В лес убегаешь – понятно, что за грибами, – но главное – от людей, пристроить на отдых душу, хоть на несколько часов… Талдычишь себе: как хорошо, как здорово. А наткнёшься на мысль, что вдруг придётся всю жизнь прожить в лесу – по спине пробегает холодок караулящей жути. Городской человек не сможет выжить в лесу не потому, что не прокормит себя или замёрзнет, нет, он в первые же сутки, если будет знать, что они только первые в долгой череде дней, сдохнет от тоски, ведь когда речь пойдёт не о прогулке и возвращении, а о жизни тут, сразу становится очевидной инородность, нажитая чужесть твоя этой проросшей деревьями земле, душа леса не принимает твою душу вместе с разумом-колёсиком, притёртым к городскому механизму, и поэтому либо лишит тебя его, разума, и ты чокнешься, превратившись в лешака, либо вытряхнет из тебя саму душу и ты кончишься, но тоже не сразу, а сначала пронаблюдаешь свой собственный душевный исход – с этой тихой холодной спинной жути он и начинается.

3

Лес обманывал. Или, что, собственно, почти всегда одно и то же, говорил какую-то неприятную правду.

Сколько-то времени я не мог двинуться с места, а когда очнулся, нашёл себя пустым и разбитым, как бывало со мной после приступов фальшивого оптимизма на партийных пленумах, когда он именно приступами, как падучая. Странным отражением от ствольной толщи я чувствовал кого-то вокруг себя и понимал, что этот кто-то, кого следовало бы бояться – ты сам.

Потом-таки пошёл. Без направления и мыслей. Нет, конечно, какие-то соображения в голове витали, но они были так общи и разрежены, что можно сказать – их не было. Я шёл, не обращая внимания ни на время, ни на небо, ни под ноги, ни на грибы, – что мне эти грибы? Ну грибы и грибы, они и в … Африке, положим, нет, а в Кузьминском лесопарке есть, и там они такие же грибы, ни рыба, ни мясо, глупость, фальшь какая-то земная. И какая разница – белые, серые, главное, чтобы дорога была до дома.

А дороги-то и не было. Тропинки вдруг возникали, отлегало от сердца: ну, наконец!.. – но пробегали шагов двадцать и растворялись во мхах.
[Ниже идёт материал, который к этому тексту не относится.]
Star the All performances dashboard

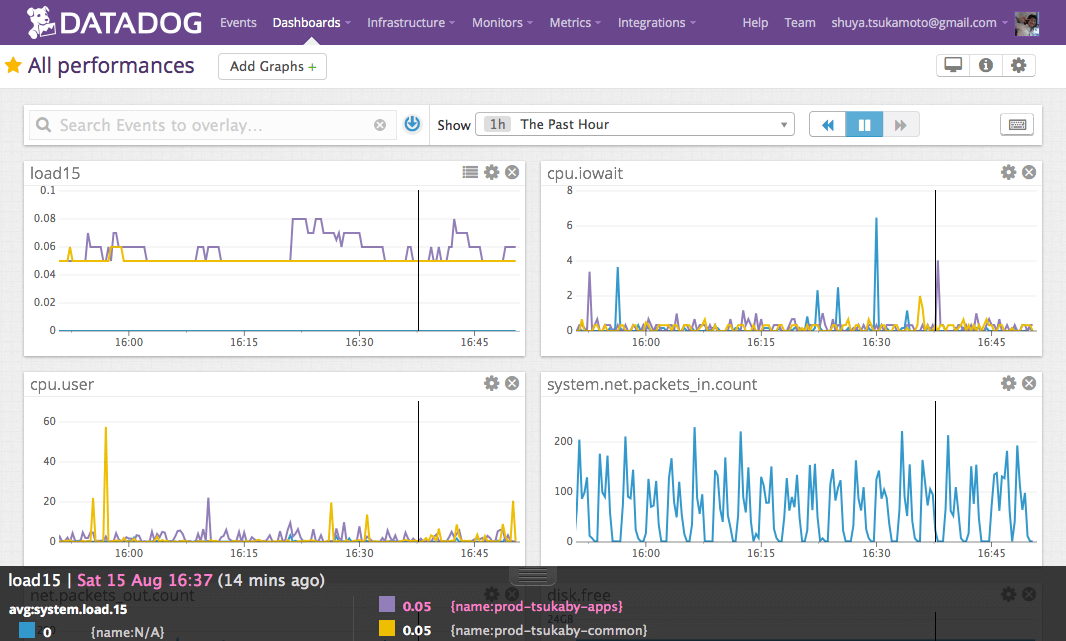13,66
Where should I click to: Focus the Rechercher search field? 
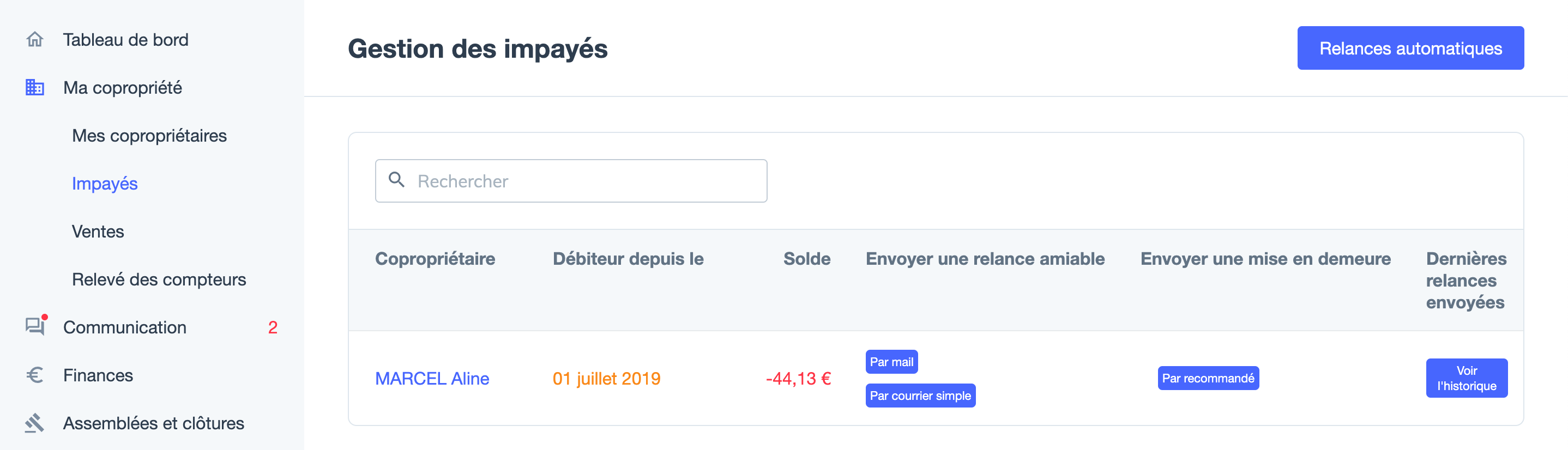571,181
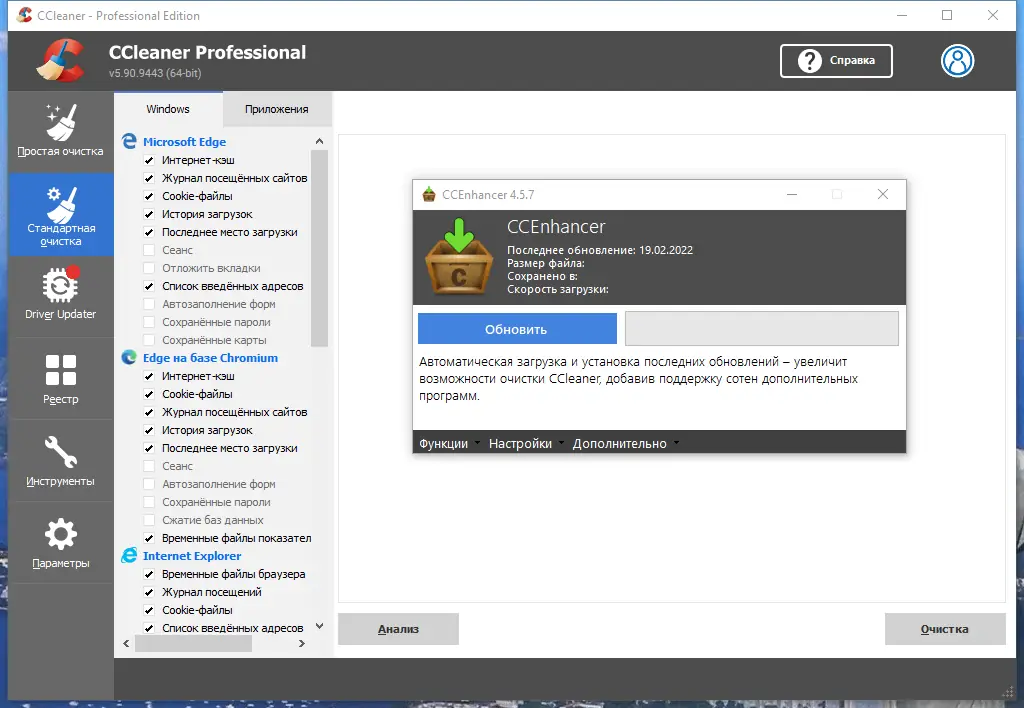Open the Driver Updater section
Image resolution: width=1024 pixels, height=708 pixels.
(60, 295)
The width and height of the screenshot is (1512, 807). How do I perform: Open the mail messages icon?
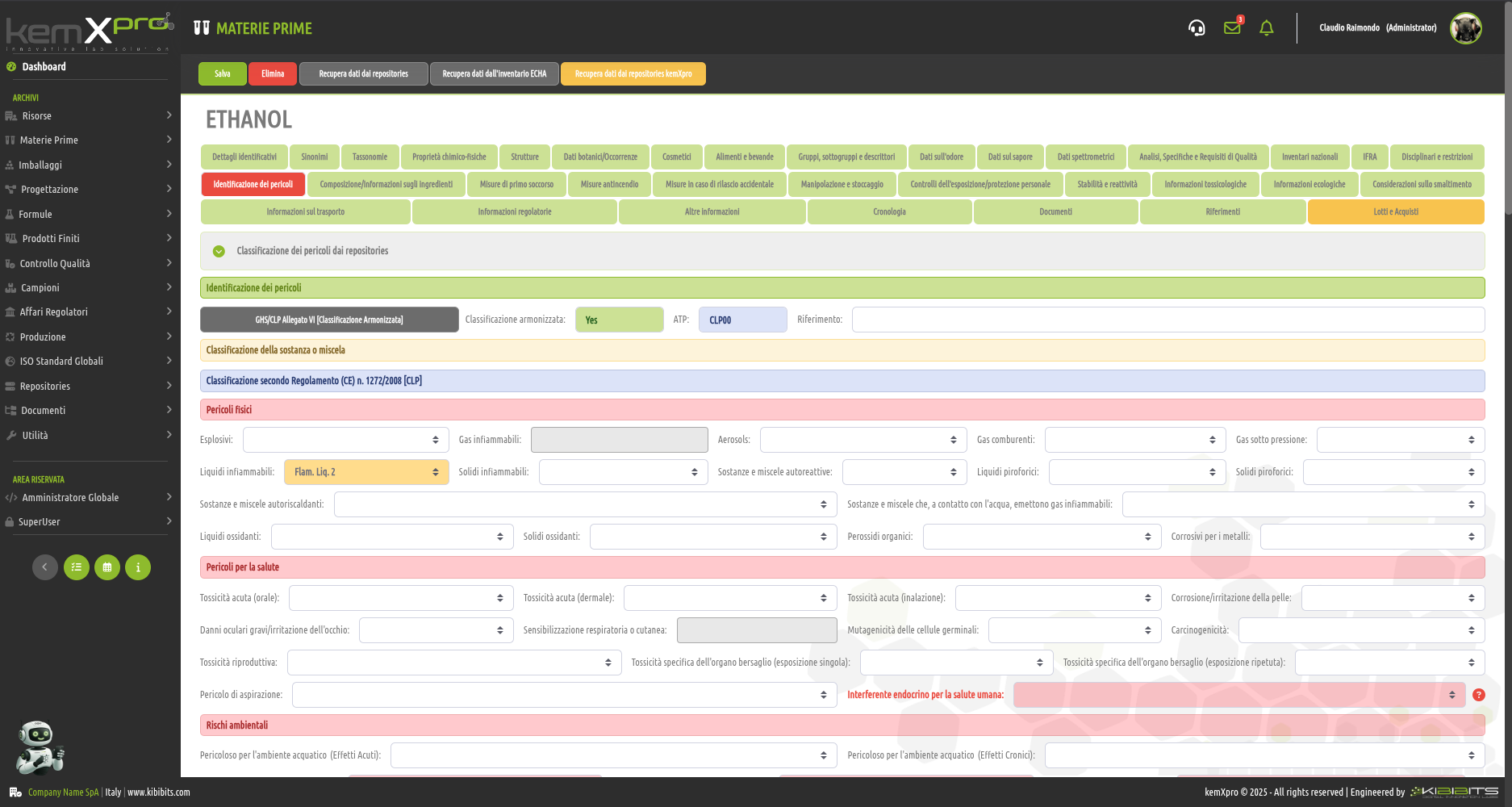click(x=1232, y=28)
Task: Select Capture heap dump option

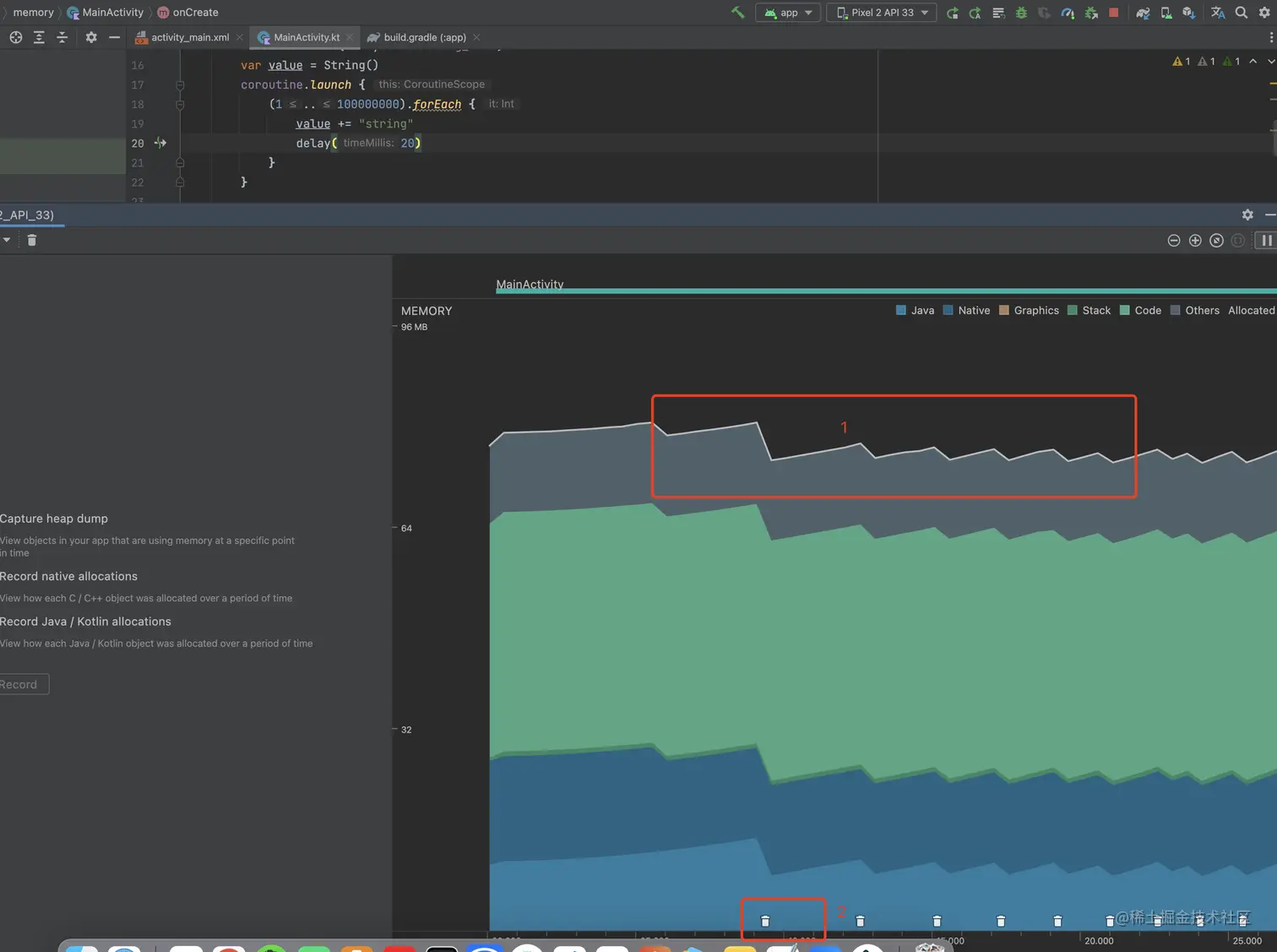Action: coord(54,519)
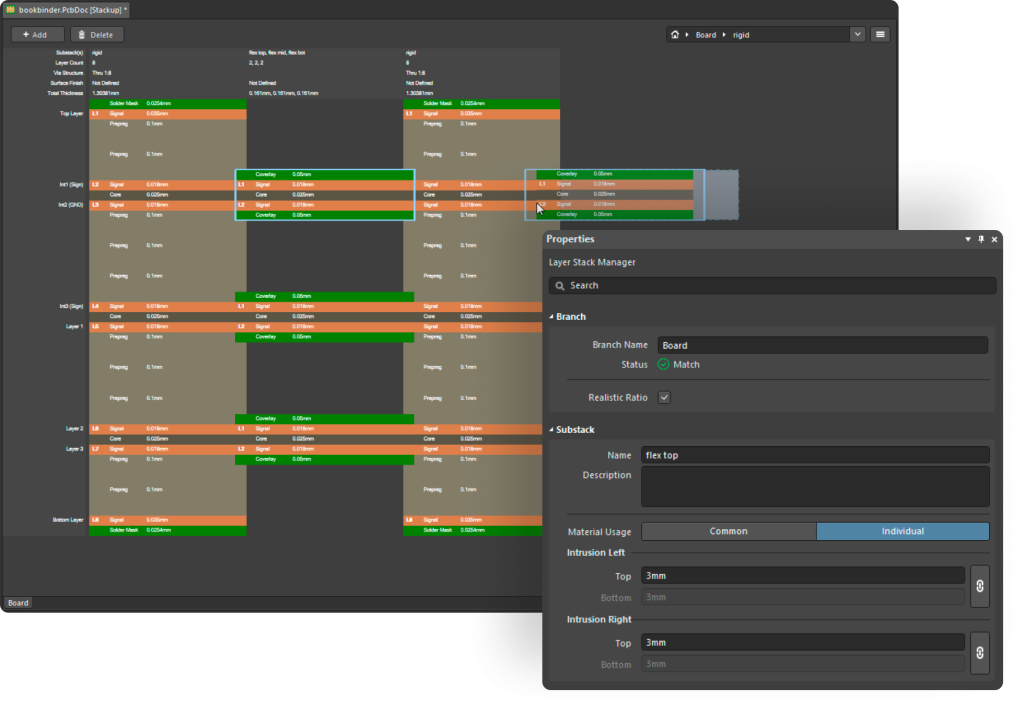Click the home icon in the breadcrumb bar
Screen dimensions: 1024x711
675,35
Какое-то время я метался по ним в разные стороны, потом встряхнулся и полез напрямки, не зная куда, уповая на то, что это я не знаю, а тот, кто подспудно ведёт меня – знает.

Начался дурнолес: колючий кустяк, канавы, еловые стволы противопутниковыми ежами ложились поперёк несуществующих троп – всё чаще и чаще, начинало казаться, что нет стоящего дерева, все попадали, выдрав для какой-то жуткой надоби себя самоё с корнем – с корнем! – и высились теперь чёрные кокоры в три-четыре человеческих роста, со стороны в косых просветах между стволами неизменно виделись капищами лесных духов или даже самими духами, явившимися на пути специально для какого-то предупреждения. Тут же царство паутин. Искрящиеся сети перегораживали любые возможные проходы, и все на уровне лица. Не случайно, пауки – тоже люди. Бурелом на бурелом – недавние выворотни лежали поверх таких же, но уже сгнивших и покрытых мхом, а кое-где и плотной несъедобной опёночной братвой от серого до ядовито-жёлтого цветов. В мёртвом больше соков для чужой жизни, сначала распни, а потом учись у него жить, живи с него, на нём. На живом дереве гриб не растёт, и пень только тогда даст грибное потомство, когда его собственная душа иссякнет и освободит место. Бурелом… И не потому он бурелом, что поломало-покорёжило деревья бурей, налетевшей со стороны и сверху, а потому, что эта дебрь сама по себе – бурелом, она уже так вычудилась из родившей её земли – буреломно, и теперь любой буре сломает шею, потому, наверное, эти лесные вычуды и называют крепью. С превеликим трудом, изодравшись, едва не свернув шею, потеряв дыхание, перелез через очередную еловую заграду и оказался зажатым со всех сторон: ёлка, ёлка, выворотень, бочага… Я полагал, что непроходимой может быть только молодая чащоба, когда стоят недоросли наглой стеной, ну нет щели! – да попал в настоящую непроходимость старого залежалого леса, в свалку корчей и понял лесную ловушку.